Last weekend, artist Camerin “Camo” Nesbit and three assistants began what is expected to be the two-week process of revising the mural, which began life last year as a guerrilla art project in response to the police killing of George Floyd.
Nesbit is the resident artist for Riverlife, the nonprofit organization working to enliven the Riverwalk there, which is frequented by bicyclists, runners and sightseers, and is plainly visible from the north bank of the river occupied by PNC Park.
Nesbit’s vision for the site doesn’t include the 12-foot-tall message “Black Lives Matter.” But he said that message will be implicit and even deepened with larger-than-life portraits of 12 present-day Black Pittsburghers.
Interviewed Monday, Nesbit declined to name all of the portrait subjects. But he said one was Emmy-, Tony-, and Grammy-winning actor, singer, activist and style icon Billy Porter, a Pittsburgh native.
“I thought that was important to just have positive representation of the LGBTQ community, and I think Billy Porter is a staple when it comes to just Black people in the community and Black people in Pittsburgh period,” said Nesbit. “The guy’s a genius.” (Porter is now based in New York City, but by coincidence he is in town this summer to shoot his feature-film debut as a director, “What If?”)
Others to be depicted in the mural include platinum-selling rapper Wiz Khalifa.

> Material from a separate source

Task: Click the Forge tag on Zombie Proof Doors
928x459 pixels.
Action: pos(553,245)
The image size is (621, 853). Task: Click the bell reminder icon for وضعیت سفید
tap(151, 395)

Nesbit also named Ta’Mere Robinson, a top-ranked football prospect at Brashear High School, and Liberty Kinsel, the 4-year-old daughter of artist D.S. Kinsel and singer Anqwenique Kinsel.

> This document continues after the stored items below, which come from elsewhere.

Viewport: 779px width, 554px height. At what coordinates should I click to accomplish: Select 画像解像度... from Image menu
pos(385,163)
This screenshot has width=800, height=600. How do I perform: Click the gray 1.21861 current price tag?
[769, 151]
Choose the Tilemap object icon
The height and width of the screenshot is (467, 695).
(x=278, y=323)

The portraits will alternate along the 300-yard-long mural with images of flowers and monarch butterflies, said Nesbit, “just to give it a beautiful aspect of showing not just that Black lives matter, but Black lives are beautiful, Black lives are important, and they’re iconic and royal.”
The portraits will be done in a combination of aerosol and house paints. During the weekend, Nesbit and his three assistants began painting the square backdrops for the portraits, each a blend of orange, blue, red, aqua, yellow or purple.

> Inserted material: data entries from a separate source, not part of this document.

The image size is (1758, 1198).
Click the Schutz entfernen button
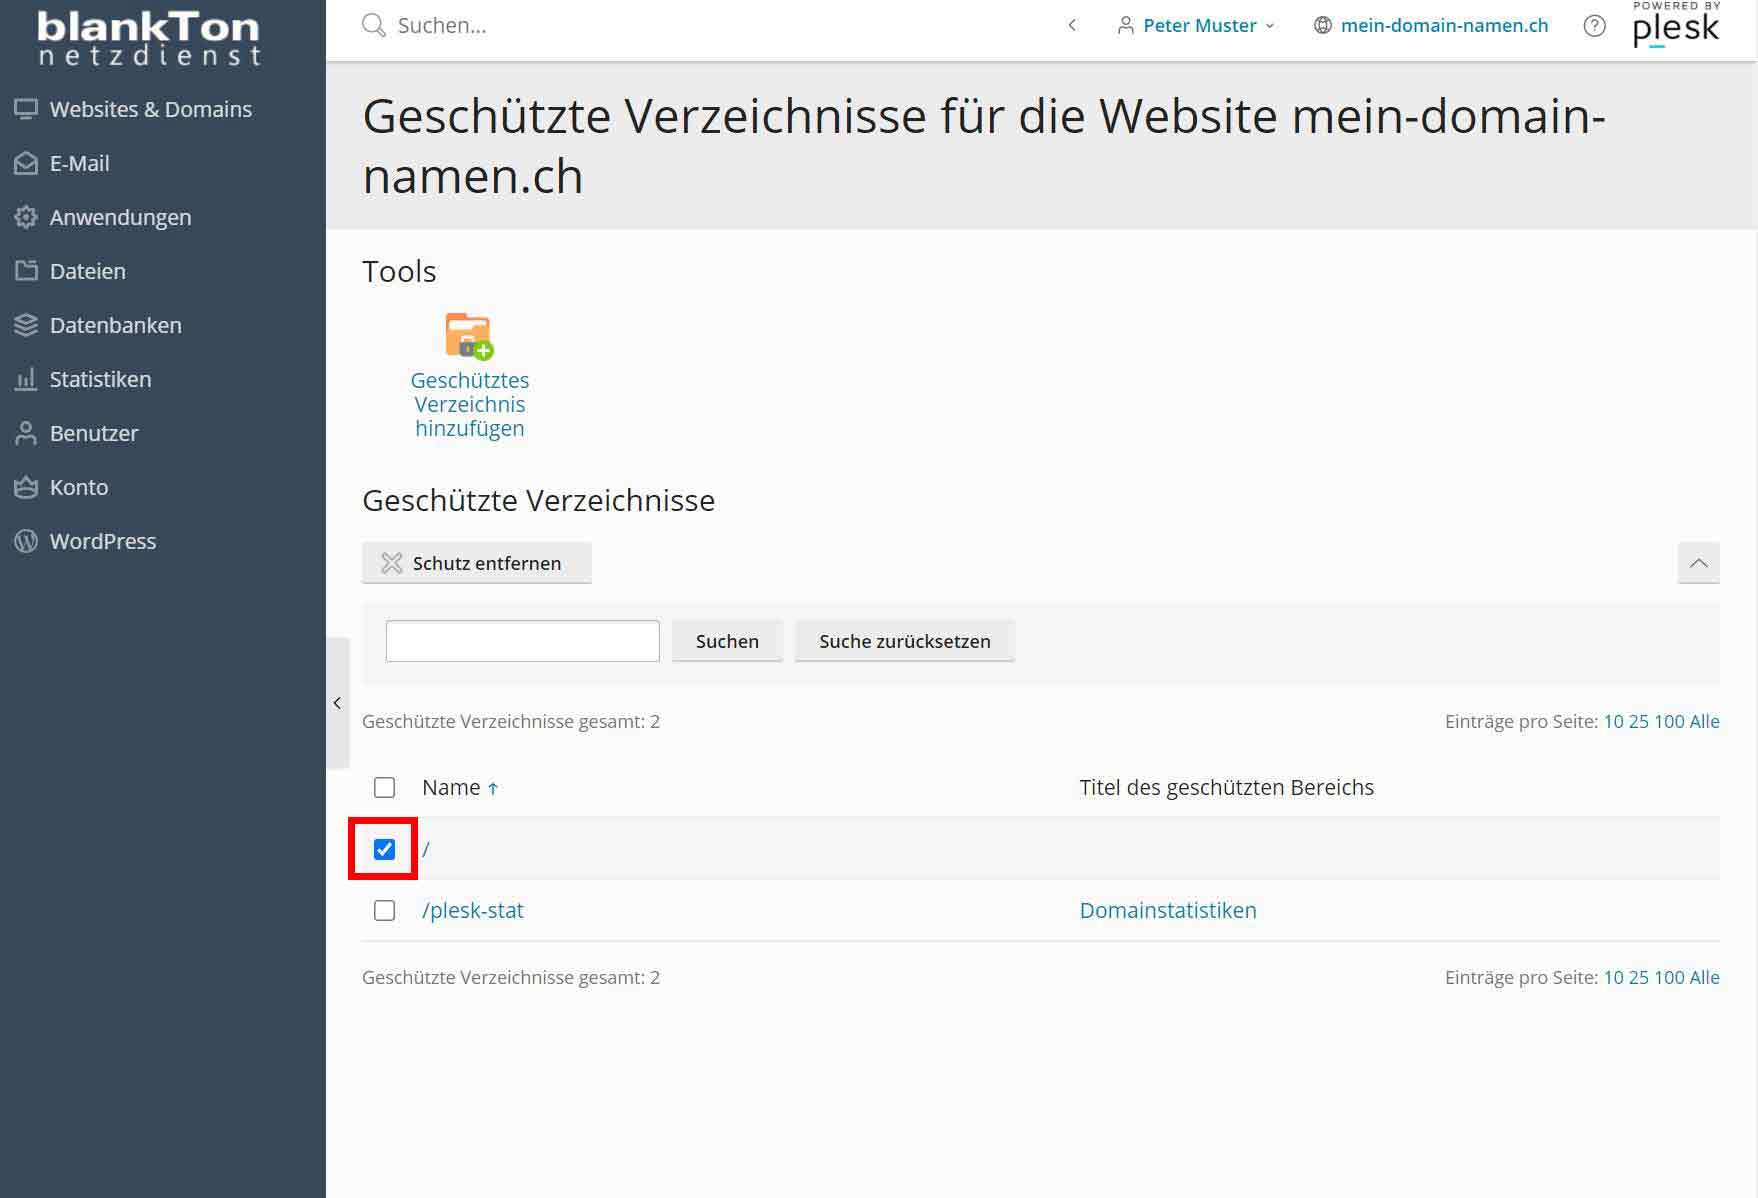(477, 563)
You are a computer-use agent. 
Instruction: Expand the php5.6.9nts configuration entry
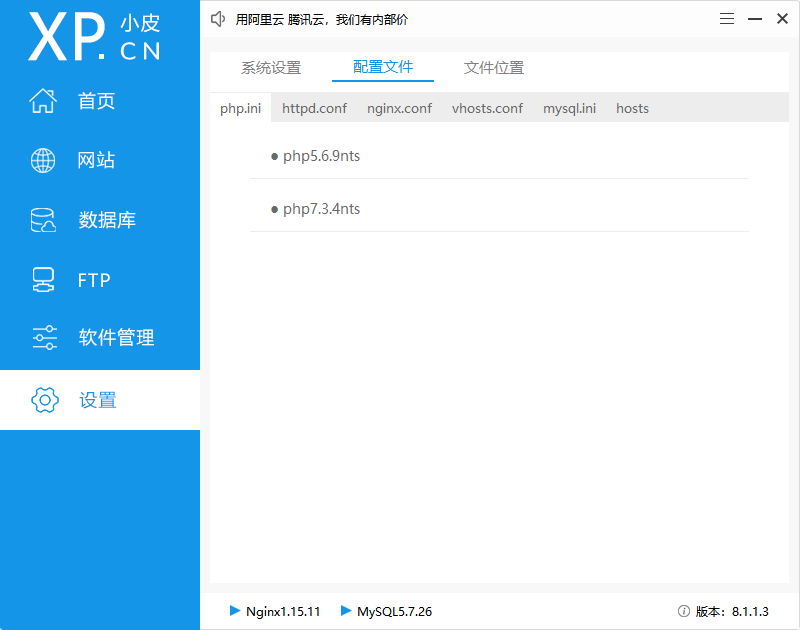(321, 155)
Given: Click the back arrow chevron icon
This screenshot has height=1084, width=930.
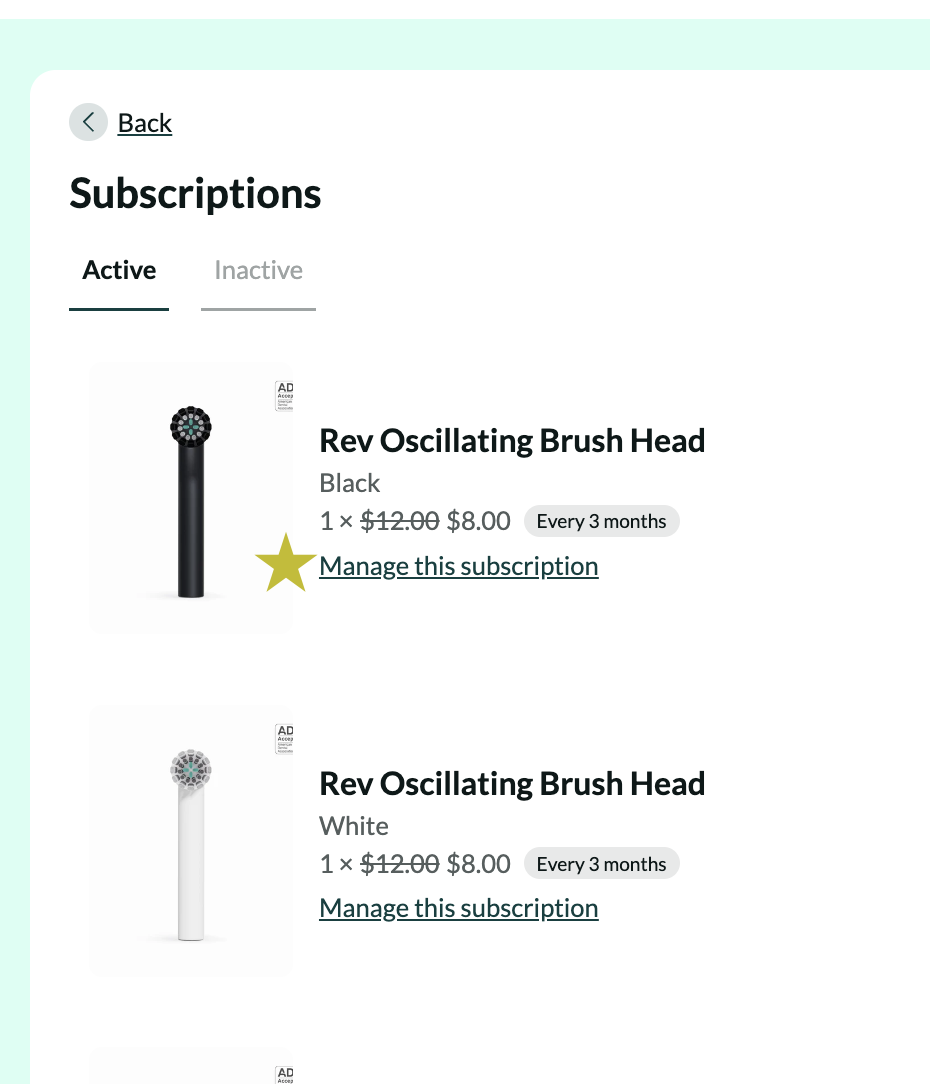Looking at the screenshot, I should coord(88,123).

“Camo has led this process with a very mindful approach toward honoring the moment and underscoring the importance of the site to elevate new voices and important messages for this region,” said Riverlife President and CEO Matthew Galluzzo.
The site already includes four portraits, of Floyd, Breonna Taylor, Antwon Rose II and Ahmaud Arbery, all Black Americans killed by police in recent years. Each occupies one of four bridge piers adjacent to the mural wall. They will remain and be reimagined. (A few of them have been defaced by vandals.)
Nesbit’s assistants are Tracce Hardaway, of Suitland, Md.; Harry Jones III, of North Carolina; and Kamara Townes, of Clairton. Nesbit said they expect to work eight- to 12-hour days to complete the mural.
Funding for Nesbit’s artist residency is provided by Riverlife and the city’s Office of Public Art.